[Information given — start]

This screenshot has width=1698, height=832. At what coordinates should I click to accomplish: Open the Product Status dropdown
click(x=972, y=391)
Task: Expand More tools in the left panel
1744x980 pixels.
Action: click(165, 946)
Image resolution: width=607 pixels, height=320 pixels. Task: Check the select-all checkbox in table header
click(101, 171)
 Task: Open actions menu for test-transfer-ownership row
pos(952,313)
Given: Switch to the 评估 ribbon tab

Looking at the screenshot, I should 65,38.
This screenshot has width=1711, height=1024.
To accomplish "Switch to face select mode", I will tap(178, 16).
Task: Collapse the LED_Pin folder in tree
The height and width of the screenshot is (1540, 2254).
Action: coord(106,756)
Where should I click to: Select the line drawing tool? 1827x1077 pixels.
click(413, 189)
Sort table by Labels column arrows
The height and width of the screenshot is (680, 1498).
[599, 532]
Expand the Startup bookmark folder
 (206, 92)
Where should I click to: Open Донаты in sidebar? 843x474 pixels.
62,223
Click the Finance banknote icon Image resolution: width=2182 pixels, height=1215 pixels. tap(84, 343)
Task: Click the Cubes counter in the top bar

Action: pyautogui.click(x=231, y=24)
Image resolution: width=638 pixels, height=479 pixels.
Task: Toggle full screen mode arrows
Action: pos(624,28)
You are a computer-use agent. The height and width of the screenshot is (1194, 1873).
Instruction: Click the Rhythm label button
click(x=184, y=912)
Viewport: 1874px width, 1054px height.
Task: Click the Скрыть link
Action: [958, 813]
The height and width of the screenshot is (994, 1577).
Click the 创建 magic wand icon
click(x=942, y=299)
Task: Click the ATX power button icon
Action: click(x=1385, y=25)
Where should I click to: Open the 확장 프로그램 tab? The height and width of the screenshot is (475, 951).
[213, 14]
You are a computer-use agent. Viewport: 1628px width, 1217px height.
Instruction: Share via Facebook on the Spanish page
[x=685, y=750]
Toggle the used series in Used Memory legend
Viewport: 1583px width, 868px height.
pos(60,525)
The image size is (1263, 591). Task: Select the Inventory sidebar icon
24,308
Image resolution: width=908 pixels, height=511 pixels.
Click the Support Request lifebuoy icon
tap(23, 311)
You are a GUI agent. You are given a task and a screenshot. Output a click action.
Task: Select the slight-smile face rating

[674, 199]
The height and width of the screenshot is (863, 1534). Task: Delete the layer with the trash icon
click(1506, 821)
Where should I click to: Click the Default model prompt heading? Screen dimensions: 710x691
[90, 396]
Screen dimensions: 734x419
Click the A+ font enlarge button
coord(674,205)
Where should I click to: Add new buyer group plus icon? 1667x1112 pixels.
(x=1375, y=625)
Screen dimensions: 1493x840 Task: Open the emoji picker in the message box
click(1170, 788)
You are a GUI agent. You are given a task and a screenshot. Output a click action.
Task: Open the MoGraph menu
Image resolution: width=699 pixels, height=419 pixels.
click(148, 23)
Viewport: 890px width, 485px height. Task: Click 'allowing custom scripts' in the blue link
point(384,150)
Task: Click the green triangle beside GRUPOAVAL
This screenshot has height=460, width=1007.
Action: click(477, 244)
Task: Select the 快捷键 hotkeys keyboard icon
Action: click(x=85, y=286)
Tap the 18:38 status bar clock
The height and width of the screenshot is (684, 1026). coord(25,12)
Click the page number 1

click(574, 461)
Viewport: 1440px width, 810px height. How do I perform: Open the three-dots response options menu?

[Information given — finish]

Please retype all of the data above exactly as it appears.

This screenshot has width=1698, height=832. At what coordinates should I click to accomplish: Open the Product Status dropdown
click(x=972, y=391)
Task: Expand More tools in the left panel
1744x980 pixels.
Action: click(165, 946)
Image resolution: width=607 pixels, height=320 pixels. Task: Check the select-all checkbox in table header
click(101, 171)
 Task: Open actions menu for test-transfer-ownership row
pos(952,313)
Given: Switch to the 评估 ribbon tab

Looking at the screenshot, I should 65,38.
This screenshot has width=1711, height=1024.
To accomplish "Switch to face select mode", I will tap(178, 16).
Task: Collapse the LED_Pin folder in tree
The height and width of the screenshot is (1540, 2254).
Action: coord(106,756)
Where should I click to: Select the line drawing tool? 1827x1077 pixels.
click(413, 189)
Sort table by Labels column arrows
The height and width of the screenshot is (680, 1498).
[599, 532]
Expand the Startup bookmark folder
 (206, 92)
Where should I click to: Open Донаты in sidebar? 843x474 pixels.
62,223
Click the Finance banknote icon Image resolution: width=2182 pixels, height=1215 pixels. tap(84, 343)
Task: Click the Cubes counter in the top bar

Action: pyautogui.click(x=231, y=24)
Image resolution: width=638 pixels, height=479 pixels.
Task: Toggle full screen mode arrows
Action: pos(624,28)
You are a computer-use agent. The height and width of the screenshot is (1194, 1873).
Instruction: Click the Rhythm label button
click(x=184, y=912)
Viewport: 1874px width, 1054px height.
Task: Click the Скрыть link
Action: [958, 813]
The height and width of the screenshot is (994, 1577).
Click the 创建 magic wand icon
click(x=942, y=299)
Task: Click the ATX power button icon
Action: click(x=1385, y=25)
Where should I click to: Open the 확장 프로그램 tab? The height and width of the screenshot is (475, 951).
[213, 14]
You are a computer-use agent. Viewport: 1628px width, 1217px height.
Instruction: Share via Facebook on the Spanish page
[x=685, y=750]
Toggle the used series in Used Memory legend
Viewport: 1583px width, 868px height.
pos(60,525)
The image size is (1263, 591). Task: Select the Inventory sidebar icon
24,308
Image resolution: width=908 pixels, height=511 pixels.
Click the Support Request lifebuoy icon
tap(23, 311)
You are a GUI agent. You are given a task and a screenshot. Output a click action.
Task: Select the slight-smile face rating

[674, 199]
The height and width of the screenshot is (863, 1534). Task: Delete the layer with the trash icon
click(1506, 821)
Where should I click to: Click the Default model prompt heading? Screen dimensions: 710x691
[90, 396]
Screen dimensions: 734x419
Click the A+ font enlarge button
coord(674,205)
Where should I click to: Add new buyer group plus icon? 1667x1112 pixels.
(x=1375, y=625)
Screen dimensions: 1493x840 Task: Open the emoji picker in the message box
click(1170, 788)
You are a GUI agent. You are given a task and a screenshot. Output a click action.
Task: Open the MoGraph menu
Image resolution: width=699 pixels, height=419 pixels.
click(148, 23)
Viewport: 890px width, 485px height. Task: Click 'allowing custom scripts' in the blue link
point(384,150)
Task: Click the green triangle beside GRUPOAVAL
This screenshot has height=460, width=1007.
Action: click(477, 244)
Task: Select the 快捷键 hotkeys keyboard icon
Action: click(x=85, y=286)
Tap the 18:38 status bar clock
The height and width of the screenshot is (684, 1026). coord(25,12)
Click the page number 1

click(574, 461)
Viewport: 1440px width, 810px height. How do I perform: Open the three-dots response options menu?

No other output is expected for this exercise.